Saved data entries:
↓

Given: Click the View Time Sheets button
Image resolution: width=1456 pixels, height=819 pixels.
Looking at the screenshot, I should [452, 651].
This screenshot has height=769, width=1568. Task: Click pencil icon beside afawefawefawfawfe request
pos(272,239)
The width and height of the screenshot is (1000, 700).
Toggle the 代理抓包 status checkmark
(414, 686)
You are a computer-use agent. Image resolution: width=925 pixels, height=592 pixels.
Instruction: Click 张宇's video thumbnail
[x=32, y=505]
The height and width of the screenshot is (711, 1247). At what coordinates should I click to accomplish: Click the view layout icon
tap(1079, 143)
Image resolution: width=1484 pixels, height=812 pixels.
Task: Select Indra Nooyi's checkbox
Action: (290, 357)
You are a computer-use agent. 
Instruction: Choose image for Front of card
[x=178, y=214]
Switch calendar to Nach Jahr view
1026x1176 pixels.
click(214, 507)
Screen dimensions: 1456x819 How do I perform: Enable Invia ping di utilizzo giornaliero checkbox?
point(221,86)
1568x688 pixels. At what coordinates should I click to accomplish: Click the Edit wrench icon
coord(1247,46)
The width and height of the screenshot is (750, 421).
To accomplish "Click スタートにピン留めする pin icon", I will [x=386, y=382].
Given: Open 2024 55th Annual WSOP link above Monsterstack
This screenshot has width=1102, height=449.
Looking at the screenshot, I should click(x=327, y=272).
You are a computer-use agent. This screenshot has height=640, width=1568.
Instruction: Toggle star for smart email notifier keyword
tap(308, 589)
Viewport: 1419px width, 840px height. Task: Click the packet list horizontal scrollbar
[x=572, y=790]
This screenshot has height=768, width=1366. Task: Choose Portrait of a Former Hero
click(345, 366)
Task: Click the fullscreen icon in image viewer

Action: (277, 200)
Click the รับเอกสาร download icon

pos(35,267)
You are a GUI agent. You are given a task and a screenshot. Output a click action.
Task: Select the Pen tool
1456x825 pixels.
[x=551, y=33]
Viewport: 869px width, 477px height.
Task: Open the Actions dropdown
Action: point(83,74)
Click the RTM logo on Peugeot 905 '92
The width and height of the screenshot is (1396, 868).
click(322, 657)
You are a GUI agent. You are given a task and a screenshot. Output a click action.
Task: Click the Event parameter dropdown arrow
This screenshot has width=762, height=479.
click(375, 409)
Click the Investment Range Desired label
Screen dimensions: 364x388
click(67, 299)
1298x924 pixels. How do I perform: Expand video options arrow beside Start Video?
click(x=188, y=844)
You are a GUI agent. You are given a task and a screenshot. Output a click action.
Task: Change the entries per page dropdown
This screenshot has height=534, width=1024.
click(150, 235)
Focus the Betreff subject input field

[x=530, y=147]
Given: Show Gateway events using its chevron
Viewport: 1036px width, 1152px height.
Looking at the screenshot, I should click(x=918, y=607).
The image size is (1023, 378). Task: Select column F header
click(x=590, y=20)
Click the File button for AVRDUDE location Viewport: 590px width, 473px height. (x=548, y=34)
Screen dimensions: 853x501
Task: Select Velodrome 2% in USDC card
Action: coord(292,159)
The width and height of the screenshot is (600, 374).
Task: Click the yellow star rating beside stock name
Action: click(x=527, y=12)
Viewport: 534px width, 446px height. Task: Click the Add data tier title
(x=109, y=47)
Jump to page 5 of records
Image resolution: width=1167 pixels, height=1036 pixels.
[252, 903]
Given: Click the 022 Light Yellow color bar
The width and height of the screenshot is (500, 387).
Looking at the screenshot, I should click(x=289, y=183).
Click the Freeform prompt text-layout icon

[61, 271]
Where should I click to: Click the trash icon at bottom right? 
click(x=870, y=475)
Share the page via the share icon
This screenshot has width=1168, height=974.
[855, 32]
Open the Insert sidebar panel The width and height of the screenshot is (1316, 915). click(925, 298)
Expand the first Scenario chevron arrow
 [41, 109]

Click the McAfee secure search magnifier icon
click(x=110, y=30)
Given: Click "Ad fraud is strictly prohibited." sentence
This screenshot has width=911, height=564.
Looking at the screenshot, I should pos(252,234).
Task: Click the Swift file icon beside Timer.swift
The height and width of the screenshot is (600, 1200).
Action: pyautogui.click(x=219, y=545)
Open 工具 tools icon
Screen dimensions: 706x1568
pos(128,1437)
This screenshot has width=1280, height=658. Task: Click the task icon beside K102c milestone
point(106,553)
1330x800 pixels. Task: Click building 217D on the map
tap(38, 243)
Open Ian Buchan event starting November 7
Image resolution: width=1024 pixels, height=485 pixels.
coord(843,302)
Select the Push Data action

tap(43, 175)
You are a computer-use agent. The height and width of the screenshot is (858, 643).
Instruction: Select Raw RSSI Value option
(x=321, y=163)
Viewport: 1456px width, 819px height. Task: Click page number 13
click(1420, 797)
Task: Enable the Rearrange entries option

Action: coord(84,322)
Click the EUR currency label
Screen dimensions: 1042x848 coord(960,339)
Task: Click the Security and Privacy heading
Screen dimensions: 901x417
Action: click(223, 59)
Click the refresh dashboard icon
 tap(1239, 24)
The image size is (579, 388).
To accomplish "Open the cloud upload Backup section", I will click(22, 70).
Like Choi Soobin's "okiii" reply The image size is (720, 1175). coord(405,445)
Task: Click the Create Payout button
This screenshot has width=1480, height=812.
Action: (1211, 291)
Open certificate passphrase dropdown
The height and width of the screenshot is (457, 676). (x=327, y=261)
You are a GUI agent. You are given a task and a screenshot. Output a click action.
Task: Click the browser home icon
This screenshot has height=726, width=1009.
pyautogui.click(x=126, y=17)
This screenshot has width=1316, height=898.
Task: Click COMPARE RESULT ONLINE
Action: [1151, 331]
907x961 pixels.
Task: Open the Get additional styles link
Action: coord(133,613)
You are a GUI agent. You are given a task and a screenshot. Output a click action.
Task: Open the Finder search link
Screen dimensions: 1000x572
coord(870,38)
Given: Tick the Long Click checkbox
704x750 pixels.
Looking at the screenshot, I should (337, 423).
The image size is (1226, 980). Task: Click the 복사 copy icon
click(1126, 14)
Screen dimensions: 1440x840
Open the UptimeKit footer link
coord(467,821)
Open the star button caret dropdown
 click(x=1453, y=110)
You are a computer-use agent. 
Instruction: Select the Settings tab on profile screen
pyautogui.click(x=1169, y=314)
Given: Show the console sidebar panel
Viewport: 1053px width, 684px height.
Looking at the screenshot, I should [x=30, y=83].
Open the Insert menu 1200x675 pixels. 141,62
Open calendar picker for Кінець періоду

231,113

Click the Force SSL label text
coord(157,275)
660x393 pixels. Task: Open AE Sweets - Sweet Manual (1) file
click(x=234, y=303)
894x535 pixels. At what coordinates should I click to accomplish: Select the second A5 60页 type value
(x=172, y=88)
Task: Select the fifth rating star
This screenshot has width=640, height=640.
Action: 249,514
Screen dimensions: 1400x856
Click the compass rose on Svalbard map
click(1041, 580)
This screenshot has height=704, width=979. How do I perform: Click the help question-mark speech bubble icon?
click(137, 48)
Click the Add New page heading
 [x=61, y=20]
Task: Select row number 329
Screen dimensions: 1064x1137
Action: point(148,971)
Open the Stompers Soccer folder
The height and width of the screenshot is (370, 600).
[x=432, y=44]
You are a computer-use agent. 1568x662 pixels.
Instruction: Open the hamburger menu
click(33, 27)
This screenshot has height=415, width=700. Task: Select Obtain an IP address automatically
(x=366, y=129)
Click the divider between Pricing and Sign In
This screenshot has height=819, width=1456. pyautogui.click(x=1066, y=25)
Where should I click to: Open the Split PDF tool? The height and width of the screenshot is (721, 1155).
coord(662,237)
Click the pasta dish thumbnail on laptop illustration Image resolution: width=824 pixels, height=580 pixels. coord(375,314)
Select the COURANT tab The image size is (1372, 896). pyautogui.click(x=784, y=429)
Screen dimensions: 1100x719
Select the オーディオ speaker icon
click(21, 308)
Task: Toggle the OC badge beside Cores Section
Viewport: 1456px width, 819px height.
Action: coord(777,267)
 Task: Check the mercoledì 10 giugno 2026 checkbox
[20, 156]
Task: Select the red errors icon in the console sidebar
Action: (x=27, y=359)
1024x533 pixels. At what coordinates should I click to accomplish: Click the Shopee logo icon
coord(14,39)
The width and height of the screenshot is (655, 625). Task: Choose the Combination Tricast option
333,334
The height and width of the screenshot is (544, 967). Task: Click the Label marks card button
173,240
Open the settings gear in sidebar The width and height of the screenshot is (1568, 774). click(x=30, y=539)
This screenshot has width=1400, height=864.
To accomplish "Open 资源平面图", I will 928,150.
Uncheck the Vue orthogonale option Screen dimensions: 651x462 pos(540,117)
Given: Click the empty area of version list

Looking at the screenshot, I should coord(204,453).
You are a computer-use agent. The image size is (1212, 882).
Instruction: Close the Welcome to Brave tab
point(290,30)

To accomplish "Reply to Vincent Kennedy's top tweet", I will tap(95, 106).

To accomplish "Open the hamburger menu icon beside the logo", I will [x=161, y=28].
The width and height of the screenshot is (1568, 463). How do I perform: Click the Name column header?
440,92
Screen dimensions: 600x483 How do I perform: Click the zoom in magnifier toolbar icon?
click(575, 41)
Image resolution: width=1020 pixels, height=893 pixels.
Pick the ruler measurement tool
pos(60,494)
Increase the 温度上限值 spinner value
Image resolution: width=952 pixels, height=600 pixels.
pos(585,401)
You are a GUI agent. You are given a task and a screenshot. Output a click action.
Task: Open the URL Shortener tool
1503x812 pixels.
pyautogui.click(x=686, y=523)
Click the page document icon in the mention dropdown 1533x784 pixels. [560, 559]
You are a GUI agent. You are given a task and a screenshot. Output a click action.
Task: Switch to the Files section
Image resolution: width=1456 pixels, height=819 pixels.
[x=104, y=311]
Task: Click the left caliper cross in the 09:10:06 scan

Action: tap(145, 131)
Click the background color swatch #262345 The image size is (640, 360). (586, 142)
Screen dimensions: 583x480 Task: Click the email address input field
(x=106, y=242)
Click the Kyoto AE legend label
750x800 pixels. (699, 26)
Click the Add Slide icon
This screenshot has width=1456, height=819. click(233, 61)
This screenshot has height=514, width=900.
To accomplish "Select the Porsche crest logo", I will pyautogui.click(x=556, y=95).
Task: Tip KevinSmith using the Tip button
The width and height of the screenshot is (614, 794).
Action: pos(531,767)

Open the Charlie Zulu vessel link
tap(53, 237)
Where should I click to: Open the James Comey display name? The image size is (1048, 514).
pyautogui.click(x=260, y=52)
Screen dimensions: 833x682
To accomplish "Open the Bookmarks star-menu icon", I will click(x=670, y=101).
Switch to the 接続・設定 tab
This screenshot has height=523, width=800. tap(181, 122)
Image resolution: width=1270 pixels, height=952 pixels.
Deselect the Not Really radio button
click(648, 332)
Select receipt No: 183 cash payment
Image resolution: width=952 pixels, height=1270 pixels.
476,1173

↑

**Requirements:** Return the lines of the listing above exactly as they appear, starting at the line containing "Screen dimensions: 1440x840" and ending at the line containing "coord(157,275)".

**Exercise response:**
Screen dimensions: 1440x840
Open the UptimeKit footer link
coord(467,821)
Open the star button caret dropdown
 click(x=1453, y=110)
You are a computer-use agent. 
Instruction: Select the Settings tab on profile screen
pyautogui.click(x=1169, y=314)
Given: Show the console sidebar panel
Viewport: 1053px width, 684px height.
Looking at the screenshot, I should [x=30, y=83].
Open the Insert menu 1200x675 pixels. 141,62
Open calendar picker for Кінець періоду

231,113

Click the Force SSL label text
coord(157,275)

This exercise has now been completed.